REQUIRED ACTION
Beginning at the line containing "Artikel Tentang Bank (23, 2290)", print every line until the records end, keeping each exactly as it is.

RAW DATA

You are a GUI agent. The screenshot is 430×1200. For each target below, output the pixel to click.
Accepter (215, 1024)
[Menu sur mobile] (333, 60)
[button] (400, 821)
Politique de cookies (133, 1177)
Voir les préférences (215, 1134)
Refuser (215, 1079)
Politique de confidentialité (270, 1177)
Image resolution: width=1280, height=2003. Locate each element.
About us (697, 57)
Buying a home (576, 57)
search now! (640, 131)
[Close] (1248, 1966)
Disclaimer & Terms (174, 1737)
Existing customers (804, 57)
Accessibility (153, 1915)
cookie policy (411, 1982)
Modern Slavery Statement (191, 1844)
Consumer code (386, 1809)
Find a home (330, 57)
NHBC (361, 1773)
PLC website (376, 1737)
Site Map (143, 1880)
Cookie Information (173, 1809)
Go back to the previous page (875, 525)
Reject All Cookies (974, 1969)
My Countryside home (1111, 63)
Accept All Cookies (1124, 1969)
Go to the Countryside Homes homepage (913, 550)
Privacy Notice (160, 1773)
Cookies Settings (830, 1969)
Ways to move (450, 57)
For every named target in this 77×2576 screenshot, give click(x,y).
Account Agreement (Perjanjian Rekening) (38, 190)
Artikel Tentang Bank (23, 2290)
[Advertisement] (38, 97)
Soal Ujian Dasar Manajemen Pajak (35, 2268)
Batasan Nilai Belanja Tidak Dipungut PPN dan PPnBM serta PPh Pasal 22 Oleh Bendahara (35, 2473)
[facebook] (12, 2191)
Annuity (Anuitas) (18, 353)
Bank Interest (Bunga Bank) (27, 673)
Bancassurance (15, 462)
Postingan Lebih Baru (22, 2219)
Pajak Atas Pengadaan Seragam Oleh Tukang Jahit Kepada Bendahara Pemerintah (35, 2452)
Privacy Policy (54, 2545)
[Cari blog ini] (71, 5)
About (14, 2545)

WORKED SOLUTION
Artikel Tentang Bank (23, 2290)
[Advertisement] (38, 97)
Soal Ujian Dasar Manajemen Pajak (35, 2268)
Batasan Nilai Belanja Tidak Dipungut PPN dan PPnBM serta PPh Pasal 22 Oleh Bendahara (35, 2473)
[facebook] (12, 2191)
Annuity (Anuitas) (18, 353)
Bank Interest (Bunga Bank) (27, 673)
Bancassurance (15, 462)
Postingan Lebih Baru (22, 2219)
Pajak Atas Pengadaan Seragam Oleh Tukang Jahit Kepada Bendahara Pemerintah (35, 2452)
Privacy Policy (54, 2545)
[Cari blog ini] (71, 5)
About (14, 2545)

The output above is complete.